El Sacramento de la Reconciliación o Confesión

La Iglesia recomienda vivamente la práctica de la confesión frecuente, no sólo de los pecados mortales -que deben confesarse cuanto antes- sino también de los pecados veniales, es decir, leves.
De esta manera nos reconciliamos con Dios, se aumenta el conocimiento de sí mismo, se crece en humildad, se desarraigan las malas costumbres, se hace frente a la tibieza y pereza espiritual, se purifica y forma la conciencia, enriquece nuestra vida interior y aumenta la gracia santificante. Para crecer en el amor de Dios es muy conveniente confesarse a menudo y bien.
¿Qué es necesario para hacer una buena confesión?
Para hacer una buena confesión son necesarias cinco cosas:
1. Examen de conciencia: Es recordar todos los pecados cometidos desde la última confesión bien hecha.
2. Dolor de los pecados o arrepentimiento: Es un rechazo claro y decidido al pecado cometido, pensando en el gran amor que Dios nos tiene.

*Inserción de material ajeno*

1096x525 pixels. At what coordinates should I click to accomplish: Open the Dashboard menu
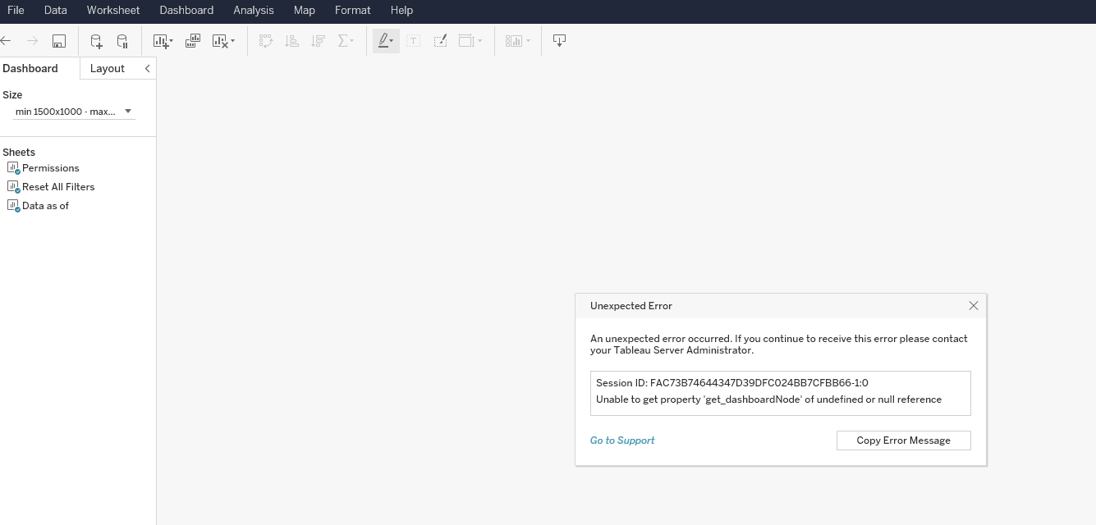(186, 10)
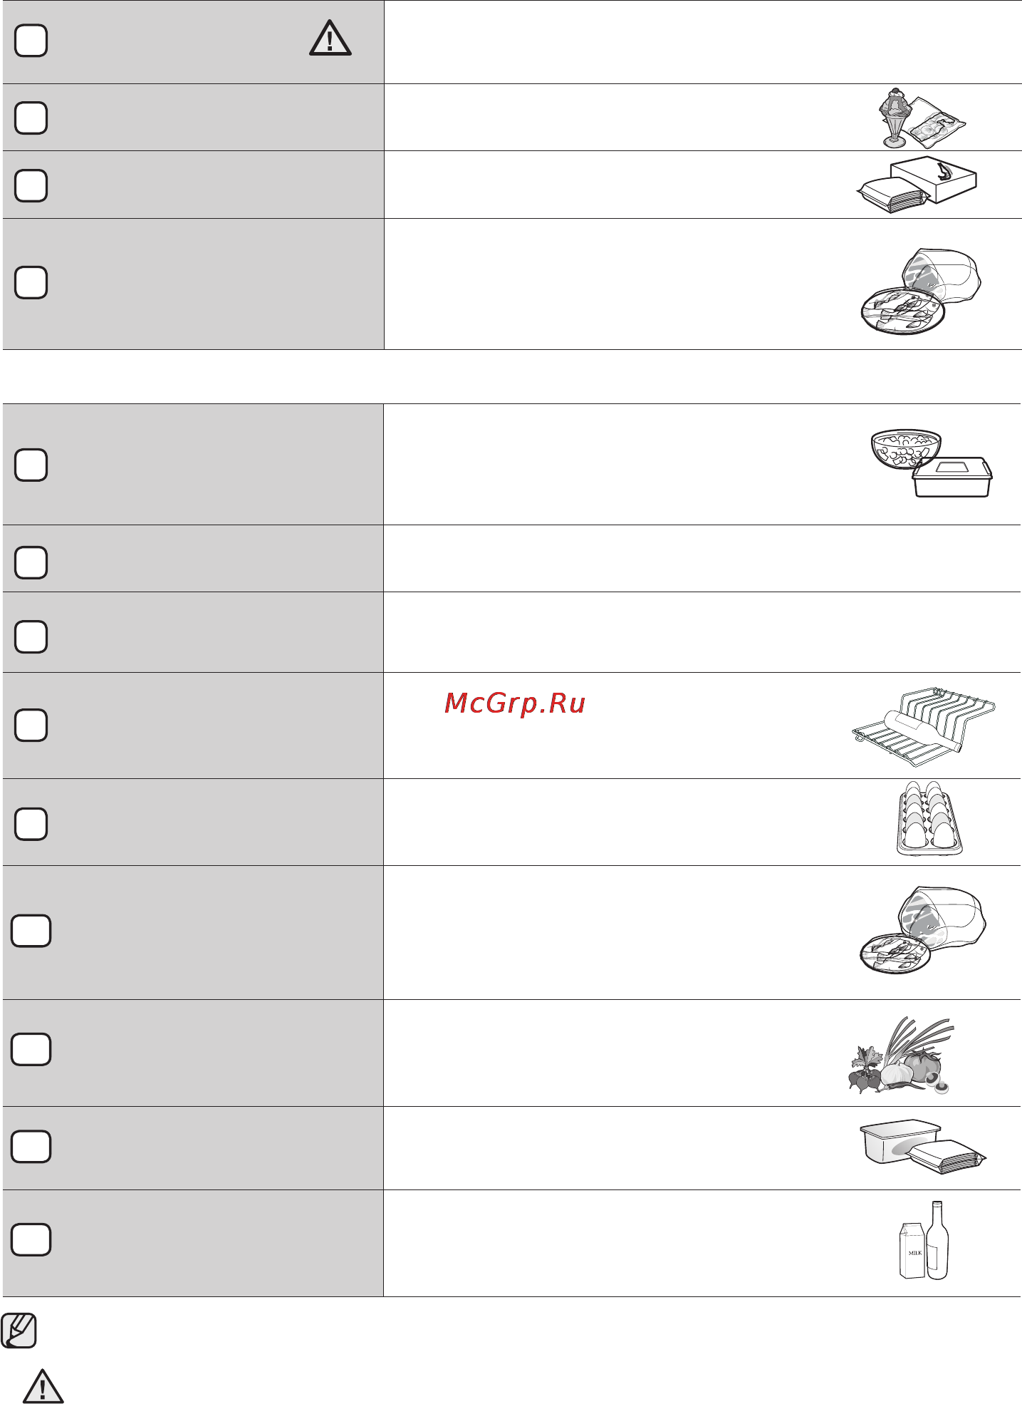
Task: Check the empty box in the vegetables row
Action: tap(31, 1049)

3. Propósito de enmienda: Es la firme resolución de no volver a pecar, estando dispuestos a poner en práctica todos los medios necesarios para evitar el pecado y las ocasiones que nos llevan a pecar.
4. Decir los pecados al confesor: Debemos confesar todos los pecados mortales y conviene decir también los veniales. Se han de confesar con humildad y sencillez, manifestando los ciertos como ciertos y los dudosos como dudosos. Jamás se debe dejar de confesar por vergüenza ningún pecado, pues es al mismo Jesús, en la persona de su ministro, que los decirnos. El confesor te atenderá con misericordia y bondad.
5. Cumplir la penitencia: Es rezar las oraciones y hacer las buenas obras que nos mande el confesor.